John Dalesandro

Power Query: Access REST APIs Secured by Basic Auth and API Key

Published

By John Dalesandro

Many REST APIs have security layers requiring either a unique API key, username/password authentication, or both to grant access.

Using Power Query to access a secure REST API may be confusing if a username and password are required in combination with an API key. When accessing web content, a prompt is displayed with various authentication options including Anonymous, Windows, Basic, Web API, and Organizational Account. The obvious choice is not necessarily the correct choice.

Use Anonymous Access, Not Basic

Instead of Basic authentication, you should use Anonymous access with an authorization header.

I initially chose Basic authentication, thinking it was the correct choice for APIs requiring both Basic Auth and an API key. The word “Basic” in its name suggested it was the correct choice, but I was mistaken. Power Query kept returning an Expression.Error.

Expression.Error: The 'Authorization' header is only supported when connecting anonymously.
These headers can be used with all authentication types: Accept, Accept-Charset, Accept-Encoding,
Accept-Language, Cache-Control, Content-Type, If-Modified-Since, Prefer, Range, Referer

Establish Anonymous Access

In this section, you’ll switch an existing data source to Anonymous access. If you don’t have the data source yet, you can follow similar steps during its creation.

  1. From the Power Query Home ribbon, select Data source settings.
  2. The Data source settings screen is displayed. Select the relevant data source and click the Edit Permissions button.
  3. The Edit Permissions screen is displayed. Under the Credentials heading, click the Edit… button.
  4. The Access Web content screen is displayed. Click Anonymous followed by the Save button.
  5. Returning to the Edit Permissions screen, the Credentials section now displays Type: Anonymous. Click the OK button to close the Edit Permissions window.
  6. On the Data source settings screen, click the Close button to return to the main Power Query screen.

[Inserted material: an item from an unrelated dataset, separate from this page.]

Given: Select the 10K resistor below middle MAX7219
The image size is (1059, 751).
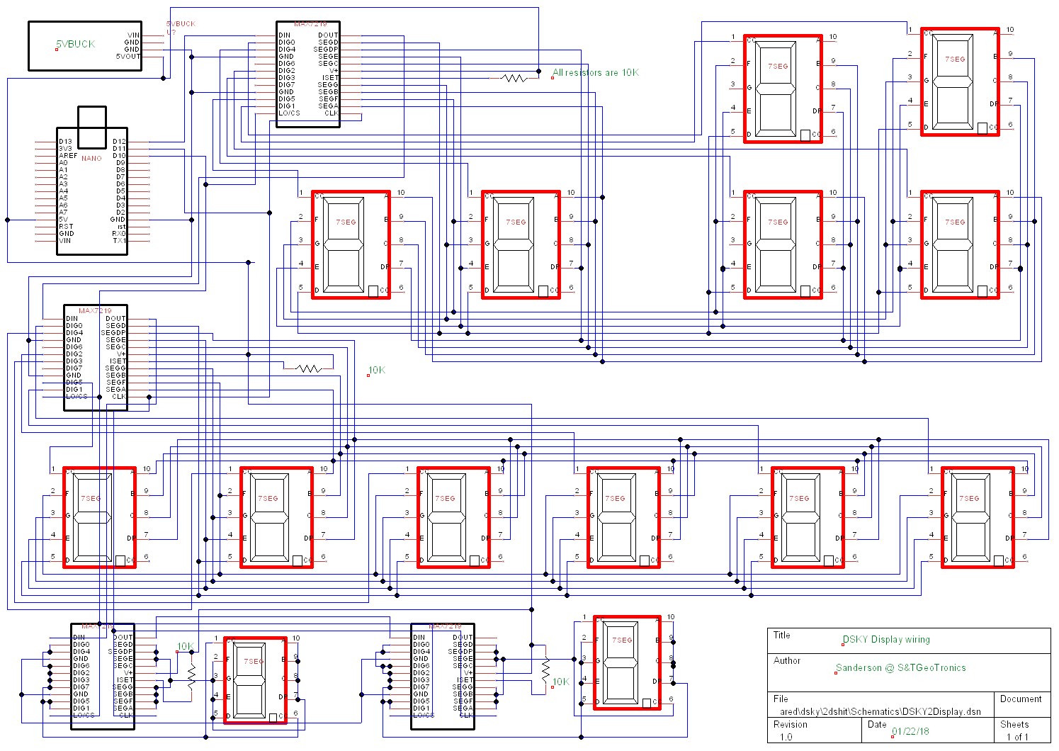Looking at the screenshot, I should coord(307,368).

Creating Authorization and API Key Headers

Now that anonymous access is set up, you need to add the authorization and API key headers to the query connection.

Create a few custom parameters to store common data for multiple API queries. This makes future maintenance easier if these values change.

The authorization header is expected in the format Basic username:password, where username:password is Base64 encoded. For example, if username is test and password is 1234, then the authorization header is Authorization = "Basic dGVzdDoxMjM0". Use the Text.ToBinary and Binary.ToText functions to handle the Base64 encoding.

In this example, the RelativePath to the API endpoint is /project/testprj which is appended to the PARAM_API_BASE_URL to get the full URL. The path must be changed to the relative path of your API endpoint including any expected parameters.

The name of the API key, #"APIKeyName" in this example, must be changed to the actual name expected by the API endpoint for the API key header.

Source
  = Json.Document(
    Web.Contents(
      PARAM_API_BASE_URL,
      [
        RelativePath = "/project/testprj",
        Headers = [
          Authorization = "Basic "
            & Binary.ToText(
              Text.ToBinary(PARAM_API_USERNAME & ":" & PARAM_API_USER_PASSWORD),
              BinaryEncoding.Base64
            ),
          #"APIKeyName" = PARAM_API_KEY_VALUE
        ]
      ]
    )
  )

Summary

To access a secure REST API with Power Query, where authorization and API key headers are required, use Anonymous access instead of Basic authentication. Set up Anonymous access, then add the required authorization and API key headers. Make sure the authorization header is Base64 encoded and update the API endpoint path, key name, and key value as needed.